What needs to be done - Could the data below be retyped exactly, without its pictures?

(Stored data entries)

■ ■ ■ ■ ■

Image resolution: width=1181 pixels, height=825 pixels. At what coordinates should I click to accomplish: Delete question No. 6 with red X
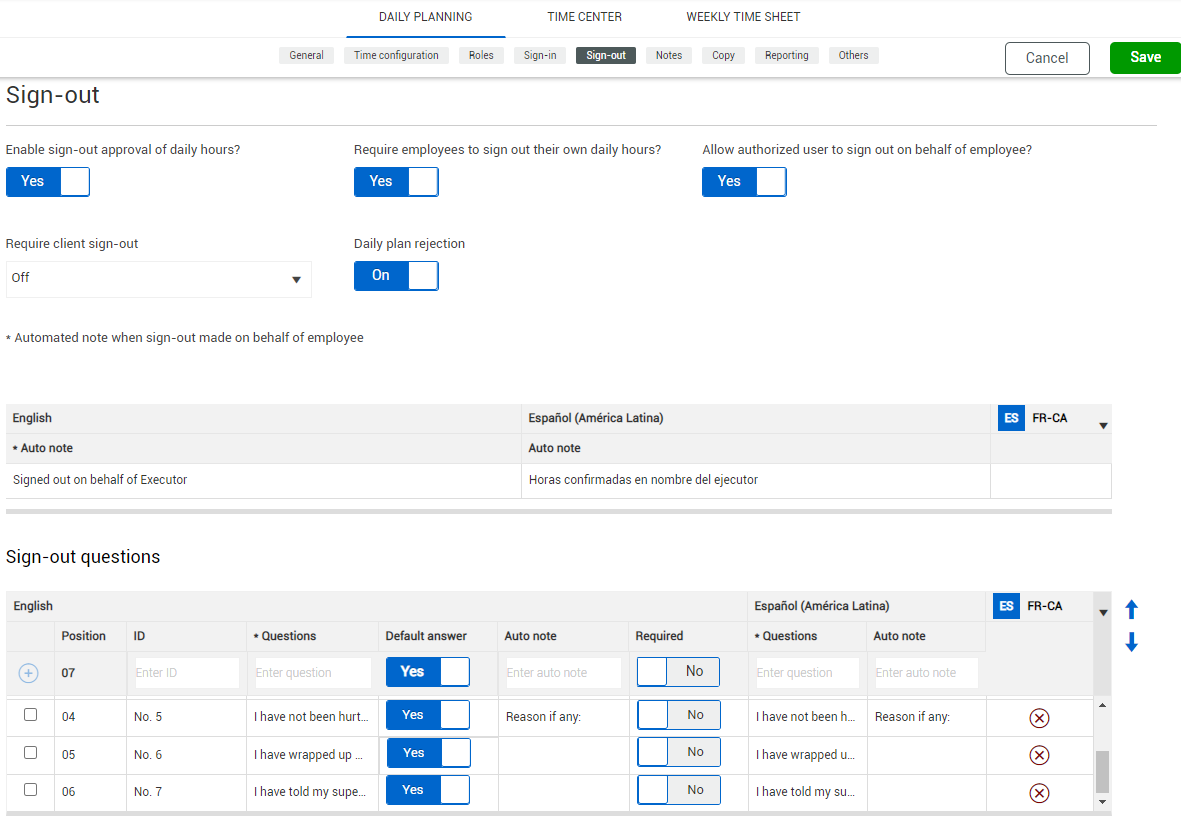pyautogui.click(x=1039, y=755)
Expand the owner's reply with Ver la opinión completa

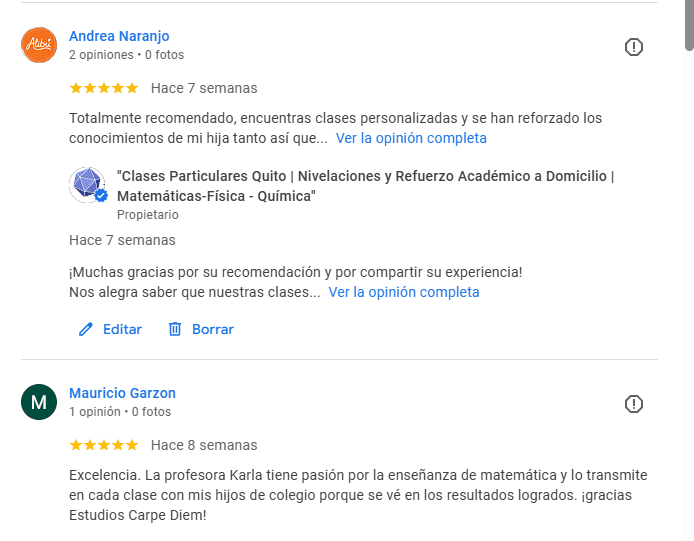pyautogui.click(x=404, y=292)
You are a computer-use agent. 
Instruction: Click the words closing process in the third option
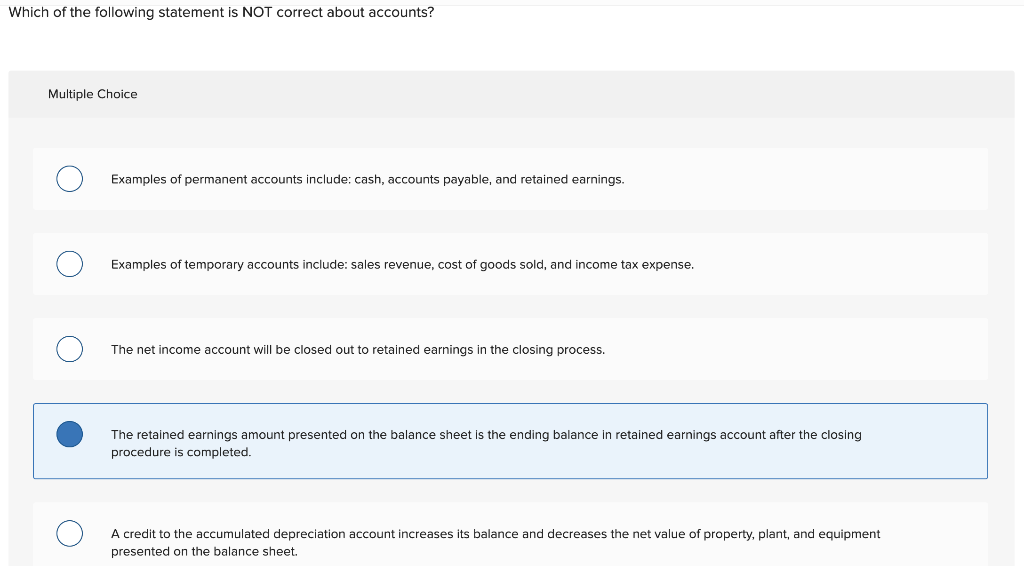click(x=556, y=349)
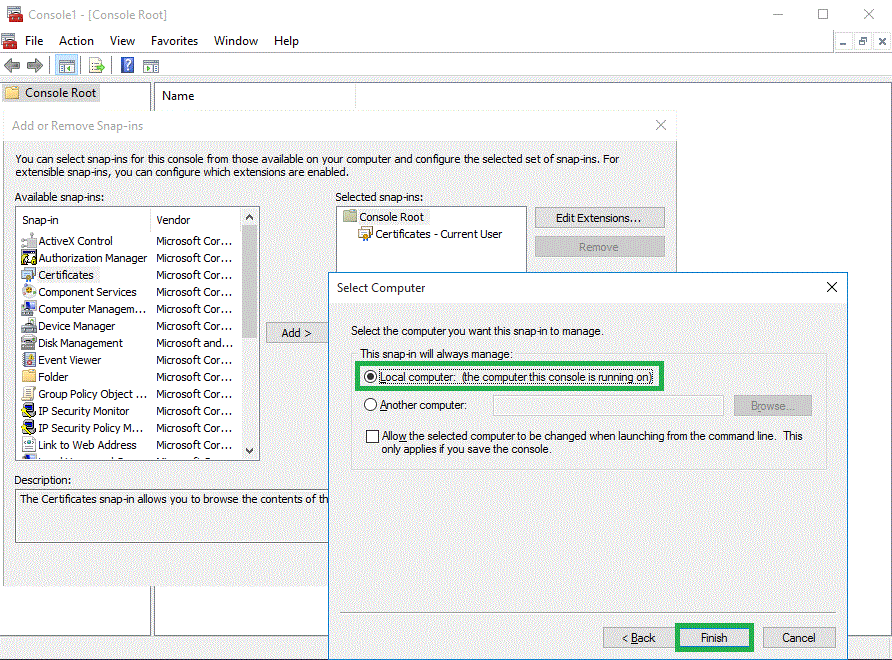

■ ■ ■ ■ ■

Written answer -
Image resolution: width=1181 pixels, height=825 pixels. At what coordinates should I click to accomplish: Delete question No. 6 with red X
pyautogui.click(x=1039, y=755)
Expand the owner's reply with Ver la opinión completa

pyautogui.click(x=404, y=292)
You are a computer-use agent. 
Instruction: Click the words closing process in the third option
click(x=556, y=349)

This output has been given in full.